Field Notes from the Grant Cycle — Week 8
You have eight weeks until June 5. This week I want you to open your significance section and read only the first paragraph.
Not the whole section. One paragraph.
Because that paragraph is doing more work than any other paragraph in your application — and most investigators write it last, write it tired, and write it wrong.
What the First Paragraph Has to Do
Under the 2025 Simplified Review Framework, significance and innovation are scored together as Factor 1 — Importance of the Research. Your overall impact score can never be better than your Factor 1 score. That means the section that builds your Factor 1 argument sets the ceiling for everything.
And the first paragraph of that section is where the reviewer decides whether to engage or endure.
I have reviewed enough applications to tell you what happens when that paragraph opens with a literature summary. The reviewer's eyes keep moving, but their mind shifts into assessment mode rather than advocacy mode. They are cataloging. They are not caring. And there is a difference between a reviewer who understands your field and a reviewer who feels the urgency of your question. The first paragraph determines which one you get.
What I See Most Often
The most common opening I encounter in significance sections reads something like this: "Condition X affects approximately Y million people in the United States. Despite advances in Z, significant gaps remain in our understanding of..."
It is not wrong. It is just not an argument. It is a preamble. And a preamble is a luxury you do not have when your reviewer is reading their eighth application and your Factor 1 score sets the ceiling for your entire grant.

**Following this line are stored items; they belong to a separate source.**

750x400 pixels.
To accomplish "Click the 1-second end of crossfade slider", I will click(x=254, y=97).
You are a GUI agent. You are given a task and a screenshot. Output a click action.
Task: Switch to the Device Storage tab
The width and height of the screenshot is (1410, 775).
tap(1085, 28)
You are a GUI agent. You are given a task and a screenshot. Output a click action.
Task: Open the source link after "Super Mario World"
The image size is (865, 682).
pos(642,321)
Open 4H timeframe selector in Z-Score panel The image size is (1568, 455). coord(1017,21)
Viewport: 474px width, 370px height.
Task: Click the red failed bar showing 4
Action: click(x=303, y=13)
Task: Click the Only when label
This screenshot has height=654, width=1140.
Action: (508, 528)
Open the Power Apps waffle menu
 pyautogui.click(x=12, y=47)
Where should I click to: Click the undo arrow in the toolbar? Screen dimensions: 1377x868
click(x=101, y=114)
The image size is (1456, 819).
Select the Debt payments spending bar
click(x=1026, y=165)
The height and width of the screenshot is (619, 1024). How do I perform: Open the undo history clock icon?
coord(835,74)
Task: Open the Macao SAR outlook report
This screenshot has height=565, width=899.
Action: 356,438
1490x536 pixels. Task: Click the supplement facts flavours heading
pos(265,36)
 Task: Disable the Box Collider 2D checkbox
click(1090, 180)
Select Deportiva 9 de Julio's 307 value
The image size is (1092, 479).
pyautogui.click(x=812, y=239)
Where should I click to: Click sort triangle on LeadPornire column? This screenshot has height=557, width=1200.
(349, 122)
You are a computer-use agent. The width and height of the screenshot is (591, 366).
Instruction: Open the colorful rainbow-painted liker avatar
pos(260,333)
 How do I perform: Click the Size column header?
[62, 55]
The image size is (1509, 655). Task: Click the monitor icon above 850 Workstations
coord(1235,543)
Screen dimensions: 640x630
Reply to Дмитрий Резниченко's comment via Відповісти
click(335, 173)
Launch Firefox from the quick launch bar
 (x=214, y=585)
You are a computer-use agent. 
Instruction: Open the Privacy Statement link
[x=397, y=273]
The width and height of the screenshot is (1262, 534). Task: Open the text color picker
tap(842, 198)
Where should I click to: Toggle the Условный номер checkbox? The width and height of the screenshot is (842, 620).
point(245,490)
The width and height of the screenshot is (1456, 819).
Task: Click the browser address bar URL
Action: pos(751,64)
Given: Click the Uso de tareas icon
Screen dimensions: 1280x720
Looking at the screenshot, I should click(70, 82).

Compare that with an opening that puts the reader inside the consequence: who is being harmed, what is happening to them, and what the cost is — to patients, to communities, to clinical practice — of not solving this problem. That opening does not summarize the field. It makes the case that something must change. The field comes later, in service of that case.
The difference is not dramatic. It is often just three or four sentences rewritten. But those three or four sentences determine whether the reviewer reads the rest of your significance section as background or as an argument they are being recruited into.
The 30-Minute Rewrite
Here is what I want you to do this week. It will take 30 minutes.
Open your significance section. Read the first paragraph. Then ask yourself one question: if I deleted every sentence in this paragraph that is context and kept only the sentences that are argument, what would be left?
If what is left is two or three strong sentences about the problem and its consequences, your paragraph is close. Tighten it. Move the context sentences later or cut them.
If what is left is nothing — if every sentence is background, history, or field summary — rewrite the paragraph from scratch. Start with the human cost of the problem. Then build to the gap. Then make the gap feel urgent.
You already wrote a longer version of this argument somewhere in your application. It might be on your Specific Aims page. It might be in an email you sent to a collaborator explaining why this project matters. It might be in the coffee conversation you had last week. Find it. Put it first.
One Phrase to Eliminate
While you are in there, search your significance section for the phrase "little is known about." If it appears, replace it. Not because it is grammatically wrong. Because it is argumentatively empty.
"Little is known about" identifies a gap without establishing a consequence. And a gap without a consequence is not an argument for funding — it is an observation about the state of the literature. Your reviewer does not fund observations. They fund urgency.
Replace it with what is at stake. What decisions are being made without evidence? What populations are being underserved? What clinical practices are built on assumptions that have never been tested? Name the cost of the gap, and the gap becomes a reason to act.
Why This Week
Eight weeks out, your Research Strategy should be taking shape. Your aims are solidifying. Your approach is coming into focus. But if the opening movement of your significance section is not carrying the argument, everything you build on top of it will be weaker than it should be.
This is not a major revision. It is one paragraph. Thirty minutes. And it changes the trajectory of how your reviewer reads everything that follows.
Next week: the single sentence in your application that your reviewer will say out loud in study section — and how to make sure you have one.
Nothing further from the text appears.